Your task: Line by line, copy the material that follows without leaving anything out.

Data records:
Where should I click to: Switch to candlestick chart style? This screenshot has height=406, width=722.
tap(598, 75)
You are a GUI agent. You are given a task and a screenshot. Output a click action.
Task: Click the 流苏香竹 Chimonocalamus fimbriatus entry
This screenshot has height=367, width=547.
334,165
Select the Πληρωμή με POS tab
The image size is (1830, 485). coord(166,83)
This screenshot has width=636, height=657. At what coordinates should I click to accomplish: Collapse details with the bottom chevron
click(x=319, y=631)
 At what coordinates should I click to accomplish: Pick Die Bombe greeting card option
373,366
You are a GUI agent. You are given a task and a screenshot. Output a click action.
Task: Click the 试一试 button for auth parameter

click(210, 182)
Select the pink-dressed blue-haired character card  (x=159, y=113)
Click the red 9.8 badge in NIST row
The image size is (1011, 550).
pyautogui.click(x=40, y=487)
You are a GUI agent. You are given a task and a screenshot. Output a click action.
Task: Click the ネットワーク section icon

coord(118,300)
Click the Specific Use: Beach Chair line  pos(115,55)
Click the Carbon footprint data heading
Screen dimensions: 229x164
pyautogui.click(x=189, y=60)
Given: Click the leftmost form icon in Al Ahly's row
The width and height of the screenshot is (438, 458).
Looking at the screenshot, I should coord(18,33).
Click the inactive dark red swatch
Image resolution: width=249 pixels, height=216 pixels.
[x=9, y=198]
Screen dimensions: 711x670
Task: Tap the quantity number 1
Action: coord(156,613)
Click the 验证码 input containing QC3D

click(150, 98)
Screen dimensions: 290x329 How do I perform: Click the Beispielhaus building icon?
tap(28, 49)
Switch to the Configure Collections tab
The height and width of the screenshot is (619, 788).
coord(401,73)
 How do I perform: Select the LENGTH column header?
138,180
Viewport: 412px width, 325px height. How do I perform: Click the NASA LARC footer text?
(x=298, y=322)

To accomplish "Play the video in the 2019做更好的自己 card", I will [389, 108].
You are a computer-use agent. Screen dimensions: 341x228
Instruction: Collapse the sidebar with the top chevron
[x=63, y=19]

Exercise output:
Where should I click to: Switch to candlestick chart style? This screenshot has height=406, width=722.
tap(598, 75)
You are a GUI agent. You are given a task and a screenshot. Output a click action.
Task: Click the 流苏香竹 Chimonocalamus fimbriatus entry
This screenshot has height=367, width=547.
334,165
Select the Πληρωμή με POS tab
The image size is (1830, 485). coord(166,83)
This screenshot has width=636, height=657. At what coordinates should I click to accomplish: Collapse details with the bottom chevron
click(x=319, y=631)
 At what coordinates should I click to accomplish: Pick Die Bombe greeting card option
373,366
You are a GUI agent. You are given a task and a screenshot. Output a click action.
Task: Click the 试一试 button for auth parameter

click(210, 182)
Select the pink-dressed blue-haired character card  (x=159, y=113)
Click the red 9.8 badge in NIST row
The image size is (1011, 550).
pyautogui.click(x=40, y=487)
You are a GUI agent. You are given a task and a screenshot. Output a click action.
Task: Click the ネットワーク section icon

coord(118,300)
Click the Specific Use: Beach Chair line  pos(115,55)
Click the Carbon footprint data heading
Screen dimensions: 229x164
pyautogui.click(x=189, y=60)
Given: Click the leftmost form icon in Al Ahly's row
The width and height of the screenshot is (438, 458).
Looking at the screenshot, I should coord(18,33).
Click the inactive dark red swatch
Image resolution: width=249 pixels, height=216 pixels.
[x=9, y=198]
Screen dimensions: 711x670
Task: Tap the quantity number 1
Action: coord(156,613)
Click the 验证码 input containing QC3D

click(150, 98)
Screen dimensions: 290x329 How do I perform: Click the Beispielhaus building icon?
tap(28, 49)
Switch to the Configure Collections tab
The height and width of the screenshot is (619, 788).
coord(401,73)
 How do I perform: Select the LENGTH column header?
138,180
Viewport: 412px width, 325px height. How do I perform: Click the NASA LARC footer text?
(x=298, y=322)

To accomplish "Play the video in the 2019做更好的自己 card", I will [389, 108].
You are a computer-use agent. Screen dimensions: 341x228
Instruction: Collapse the sidebar with the top chevron
[x=63, y=19]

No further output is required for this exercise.